“It was the 1970s so everyone was less paranoid,” says Sxip (pronounced Skip). “We were on a class trip and spotted the hobo – a gentleman who rode the railways – and asked if we could talk to him. He looked me right in the eye and said he had made his own musical instrument.”
The hobo had fashioned something he could ‘twang’ while holding it in his teeth from an aerosol can lid and fishing line. “In my brain I registered ‘he’s made something’ and ‘he’s made music’. Many years later I can call this my light-bulb moment,” Sxip says.
“You make something, music, for your immediate community with the materials immediately around you. Folk music is seen as static and unchanging but it’s always been innovative This realisation has given me an intellectual base on how to approach materials for music.
“There’s a literary tradition of written music and a physical tradition of folk music.”
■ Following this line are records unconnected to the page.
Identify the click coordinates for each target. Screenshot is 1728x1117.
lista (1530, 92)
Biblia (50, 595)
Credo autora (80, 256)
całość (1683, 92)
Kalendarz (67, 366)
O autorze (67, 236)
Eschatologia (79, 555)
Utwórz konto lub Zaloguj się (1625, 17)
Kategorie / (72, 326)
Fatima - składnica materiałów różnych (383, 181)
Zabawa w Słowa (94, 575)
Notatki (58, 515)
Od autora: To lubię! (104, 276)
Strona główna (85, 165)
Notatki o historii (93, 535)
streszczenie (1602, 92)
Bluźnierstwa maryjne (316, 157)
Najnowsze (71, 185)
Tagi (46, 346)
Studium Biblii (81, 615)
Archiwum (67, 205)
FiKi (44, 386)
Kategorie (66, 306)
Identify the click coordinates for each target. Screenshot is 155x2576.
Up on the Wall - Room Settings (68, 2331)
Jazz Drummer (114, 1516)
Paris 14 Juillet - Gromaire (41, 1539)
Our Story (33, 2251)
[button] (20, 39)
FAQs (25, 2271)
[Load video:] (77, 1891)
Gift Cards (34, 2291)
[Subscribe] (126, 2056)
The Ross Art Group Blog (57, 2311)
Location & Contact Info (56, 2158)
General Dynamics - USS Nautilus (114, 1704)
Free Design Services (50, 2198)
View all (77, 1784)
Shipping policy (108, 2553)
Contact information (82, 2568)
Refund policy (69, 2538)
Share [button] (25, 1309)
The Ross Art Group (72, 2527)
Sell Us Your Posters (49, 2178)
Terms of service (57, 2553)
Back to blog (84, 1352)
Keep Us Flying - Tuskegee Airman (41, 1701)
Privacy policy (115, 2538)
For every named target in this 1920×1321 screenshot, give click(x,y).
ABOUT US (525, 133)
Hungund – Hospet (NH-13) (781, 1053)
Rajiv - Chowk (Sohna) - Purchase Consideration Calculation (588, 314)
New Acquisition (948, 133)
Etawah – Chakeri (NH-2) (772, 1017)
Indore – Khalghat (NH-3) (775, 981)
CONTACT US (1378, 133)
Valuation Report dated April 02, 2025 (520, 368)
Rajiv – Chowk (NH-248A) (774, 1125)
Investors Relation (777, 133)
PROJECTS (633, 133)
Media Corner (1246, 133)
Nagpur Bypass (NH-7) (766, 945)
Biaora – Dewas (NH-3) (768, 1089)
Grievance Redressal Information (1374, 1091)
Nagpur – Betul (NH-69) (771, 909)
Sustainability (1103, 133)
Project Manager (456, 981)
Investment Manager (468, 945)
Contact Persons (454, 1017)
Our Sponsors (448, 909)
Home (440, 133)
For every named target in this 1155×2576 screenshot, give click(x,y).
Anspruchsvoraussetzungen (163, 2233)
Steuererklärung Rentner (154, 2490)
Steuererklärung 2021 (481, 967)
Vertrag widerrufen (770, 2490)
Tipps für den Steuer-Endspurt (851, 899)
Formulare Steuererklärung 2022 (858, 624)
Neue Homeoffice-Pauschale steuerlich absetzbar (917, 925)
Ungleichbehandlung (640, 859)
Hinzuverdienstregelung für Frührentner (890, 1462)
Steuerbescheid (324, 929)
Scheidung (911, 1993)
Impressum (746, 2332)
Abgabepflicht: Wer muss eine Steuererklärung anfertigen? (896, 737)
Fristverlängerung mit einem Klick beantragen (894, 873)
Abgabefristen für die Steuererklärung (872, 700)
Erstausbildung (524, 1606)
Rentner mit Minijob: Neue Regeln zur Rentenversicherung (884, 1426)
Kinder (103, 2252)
Currently working on an orchestral dance piece for MIT, Sxip admits his priorities have shifted with the arrival of his son Theolonius, now 4 months and in Tauranga with him and his wife, and collaborator, Coco Karol, a professional dancer.
“I look up and he’s watching me and then he smiles – it’s messing up my workflow,” Sxip laughs.
Renowned for his use of found objects as musical instruments – and for making his own instruments – Sxip was studying physics when he turned to music fulltime after running variety shows in Denver and then New York.
“This Limbo circus is like another variety show in many ways.”
Sxip is musical director for the circus-cabaret ‘Limbo’ but is he also the ringmaster? “Hmm, maybe a spiritual ringmaster,” he says. “All the characters are caught in Limbo and I’m the angel who is challenging them and encouraging them.”
His music for the show, performed live, always has some improvisation so the music and performers match one another. “When you can fuse the action and the music, that’s success.”